An executive story editor tries to convince his studio to make a special screenplay. 2,489 words. Part Two. Illustration by Thomas Warming.
Mike’s job existed because no one in Hollywood wanted to read a screenplay. It made sense: they were tedious. Even the best ones were a chore to plow through and the worst were excruciating. Mike had wondered about this often since he had started running the story department. Part of it was that scripts weren’t designed for reading. A screenplay was a blueprint for building a movie; popcorn was inappropriate. They weren’t supposed to be fun. But they dismantled narrative in a mercilessly clever way, leaving the pieces – chunks of single-spaced description, columns of dialog, indented transitions – scattered on the page like the ruins of a children’s toy.

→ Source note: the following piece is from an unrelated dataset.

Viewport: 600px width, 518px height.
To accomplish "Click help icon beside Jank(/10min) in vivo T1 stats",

The most common solution was to skip the blocks of description and just read the dialogue. But more and more scripts were all action and the only spoken lines in six or seven pages were “Look out!” or “What the – ?” So you really had to at least skim the car chases and the knife fights.

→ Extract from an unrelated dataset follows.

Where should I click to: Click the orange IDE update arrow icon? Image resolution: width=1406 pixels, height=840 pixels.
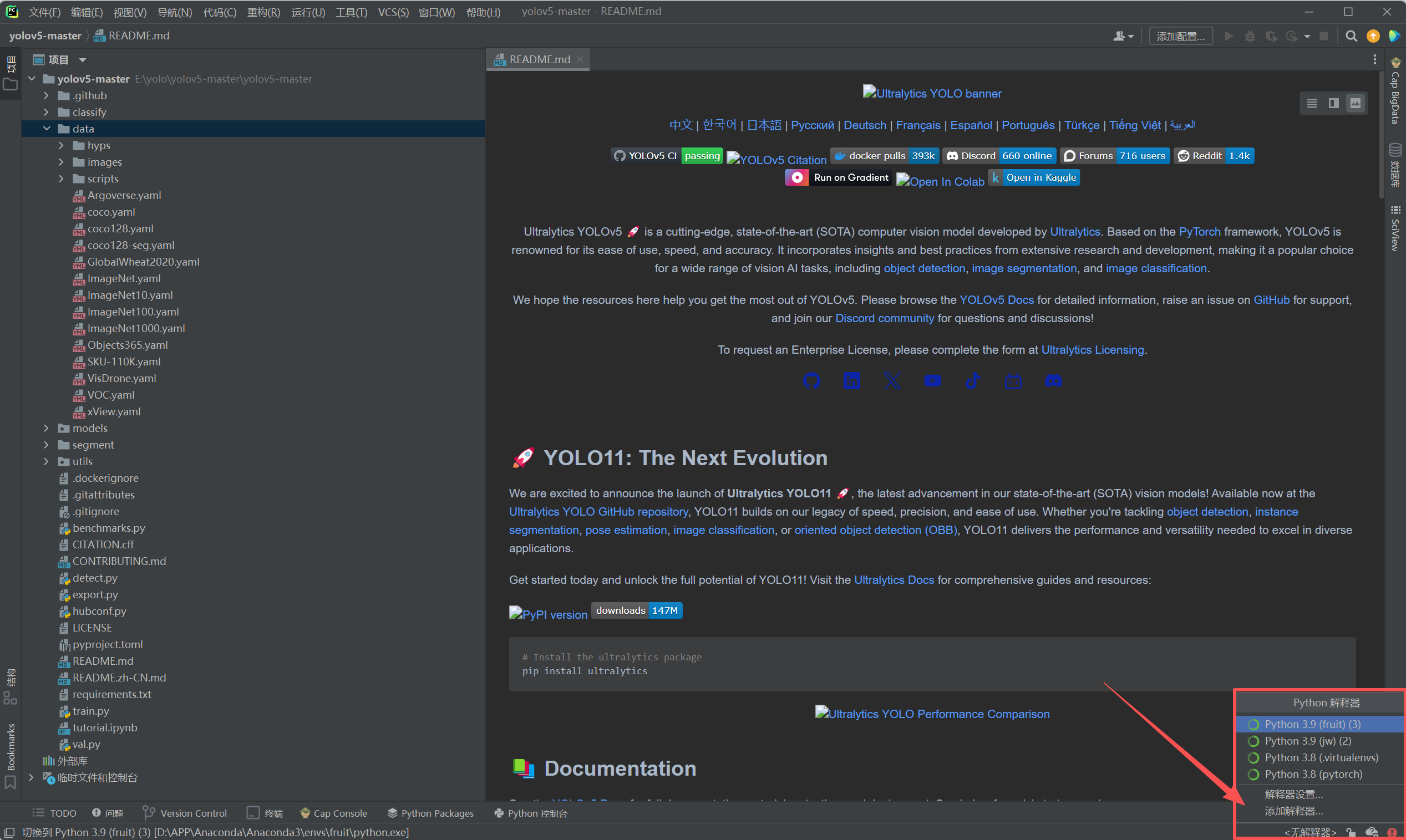[x=1373, y=36]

For months every bad script Mike had seen involved someone named Bubba. He had never met anyone named Bubba, which was probably a good thing. But they were everywhere in the world of bad scripts. Whatever Bubba’s occupation, he always wound up declaiming it to the drippy girlfriend who objected to his heroics. “I’m a fireman, damn it,” He would say. Or, “I’m a cop, damn it.” And the girlfriend would invariably say “If you go out that door, I won’t be here when you get back.”